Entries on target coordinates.
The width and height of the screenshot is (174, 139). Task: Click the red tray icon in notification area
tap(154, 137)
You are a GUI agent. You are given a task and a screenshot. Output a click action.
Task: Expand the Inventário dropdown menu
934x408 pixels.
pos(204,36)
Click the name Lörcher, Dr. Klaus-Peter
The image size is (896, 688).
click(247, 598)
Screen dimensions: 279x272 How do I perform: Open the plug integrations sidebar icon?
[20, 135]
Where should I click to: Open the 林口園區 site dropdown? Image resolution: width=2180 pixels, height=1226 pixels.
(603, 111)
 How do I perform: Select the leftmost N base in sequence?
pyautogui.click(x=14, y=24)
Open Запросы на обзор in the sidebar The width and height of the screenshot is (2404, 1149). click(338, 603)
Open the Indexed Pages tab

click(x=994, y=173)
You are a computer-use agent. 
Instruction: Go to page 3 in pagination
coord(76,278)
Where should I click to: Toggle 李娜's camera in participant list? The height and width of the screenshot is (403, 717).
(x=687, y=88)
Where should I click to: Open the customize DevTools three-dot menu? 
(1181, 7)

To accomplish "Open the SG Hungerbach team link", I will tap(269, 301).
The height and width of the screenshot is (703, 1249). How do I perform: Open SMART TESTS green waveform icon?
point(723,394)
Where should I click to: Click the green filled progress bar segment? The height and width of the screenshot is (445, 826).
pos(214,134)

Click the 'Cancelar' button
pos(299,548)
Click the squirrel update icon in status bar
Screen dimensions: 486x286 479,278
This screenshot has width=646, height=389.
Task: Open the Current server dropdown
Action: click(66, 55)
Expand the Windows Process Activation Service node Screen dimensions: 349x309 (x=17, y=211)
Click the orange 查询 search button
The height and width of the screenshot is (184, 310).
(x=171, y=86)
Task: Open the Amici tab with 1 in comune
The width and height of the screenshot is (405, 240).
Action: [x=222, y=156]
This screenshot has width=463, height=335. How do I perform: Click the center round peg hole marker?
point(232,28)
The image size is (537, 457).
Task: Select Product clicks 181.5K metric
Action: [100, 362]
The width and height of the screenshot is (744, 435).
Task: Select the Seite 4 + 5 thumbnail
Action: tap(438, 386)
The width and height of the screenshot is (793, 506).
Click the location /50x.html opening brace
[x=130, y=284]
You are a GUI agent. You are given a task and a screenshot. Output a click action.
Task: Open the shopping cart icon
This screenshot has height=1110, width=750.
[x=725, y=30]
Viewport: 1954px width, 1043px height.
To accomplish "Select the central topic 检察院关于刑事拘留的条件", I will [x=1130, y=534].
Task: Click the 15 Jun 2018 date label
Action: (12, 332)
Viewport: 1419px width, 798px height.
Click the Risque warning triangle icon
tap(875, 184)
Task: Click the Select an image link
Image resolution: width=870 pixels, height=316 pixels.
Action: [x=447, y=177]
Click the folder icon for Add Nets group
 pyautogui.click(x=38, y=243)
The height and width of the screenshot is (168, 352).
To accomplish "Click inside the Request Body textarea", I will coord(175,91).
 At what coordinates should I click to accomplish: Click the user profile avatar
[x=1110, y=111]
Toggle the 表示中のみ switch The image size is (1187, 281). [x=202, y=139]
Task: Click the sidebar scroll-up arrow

DO THIS.
Output all of the entries above again, line for line, without changing anything.

WRITTEN RESPONSE.
The width and height of the screenshot is (174, 139). Task: Click the red tray icon in notification area
tap(154, 137)
You are a GUI agent. You are given a task and a screenshot. Output a click action.
Task: Expand the Inventário dropdown menu
934x408 pixels.
pos(204,36)
Click the name Lörcher, Dr. Klaus-Peter
The image size is (896, 688).
click(247, 598)
Screen dimensions: 279x272 How do I perform: Open the plug integrations sidebar icon?
[20, 135]
Where should I click to: Open the 林口園區 site dropdown? Image resolution: width=2180 pixels, height=1226 pixels.
(603, 111)
 How do I perform: Select the leftmost N base in sequence?
pyautogui.click(x=14, y=24)
Open Запросы на обзор in the sidebar The width and height of the screenshot is (2404, 1149). click(338, 603)
Open the Indexed Pages tab

click(x=994, y=173)
You are a computer-use agent. 
Instruction: Go to page 3 in pagination
coord(76,278)
Where should I click to: Toggle 李娜's camera in participant list? The height and width of the screenshot is (403, 717).
(x=687, y=88)
Where should I click to: Open the customize DevTools three-dot menu? 
(1181, 7)

To accomplish "Open the SG Hungerbach team link", I will tap(269, 301).
The height and width of the screenshot is (703, 1249). How do I perform: Open SMART TESTS green waveform icon?
point(723,394)
Where should I click to: Click the green filled progress bar segment? The height and width of the screenshot is (445, 826).
pos(214,134)

Click the 'Cancelar' button
pos(299,548)
Click the squirrel update icon in status bar
Screen dimensions: 486x286 479,278
This screenshot has width=646, height=389.
Task: Open the Current server dropdown
Action: click(66, 55)
Expand the Windows Process Activation Service node Screen dimensions: 349x309 (x=17, y=211)
Click the orange 查询 search button
The height and width of the screenshot is (184, 310).
(x=171, y=86)
Task: Open the Amici tab with 1 in comune
The width and height of the screenshot is (405, 240).
Action: [x=222, y=156]
This screenshot has width=463, height=335. How do I perform: Click the center round peg hole marker?
point(232,28)
The image size is (537, 457).
Task: Select Product clicks 181.5K metric
Action: [100, 362]
The width and height of the screenshot is (744, 435).
Task: Select the Seite 4 + 5 thumbnail
Action: tap(438, 386)
The width and height of the screenshot is (793, 506).
Click the location /50x.html opening brace
[x=130, y=284]
You are a GUI agent. You are given a task and a screenshot. Output a click action.
Task: Open the shopping cart icon
This screenshot has height=1110, width=750.
[x=725, y=30]
Viewport: 1954px width, 1043px height.
To accomplish "Select the central topic 检察院关于刑事拘留的条件", I will [x=1130, y=534].
Task: Click the 15 Jun 2018 date label
Action: (12, 332)
Viewport: 1419px width, 798px height.
Click the Risque warning triangle icon
tap(875, 184)
Task: Click the Select an image link
Image resolution: width=870 pixels, height=316 pixels.
Action: [x=447, y=177]
Click the folder icon for Add Nets group
 pyautogui.click(x=38, y=243)
The height and width of the screenshot is (168, 352).
To accomplish "Click inside the Request Body textarea", I will coord(175,91).
 At what coordinates should I click to accomplish: Click the user profile avatar
[x=1110, y=111]
Toggle the 表示中のみ switch The image size is (1187, 281). [x=202, y=139]
Task: Click the sidebar scroll-up arrow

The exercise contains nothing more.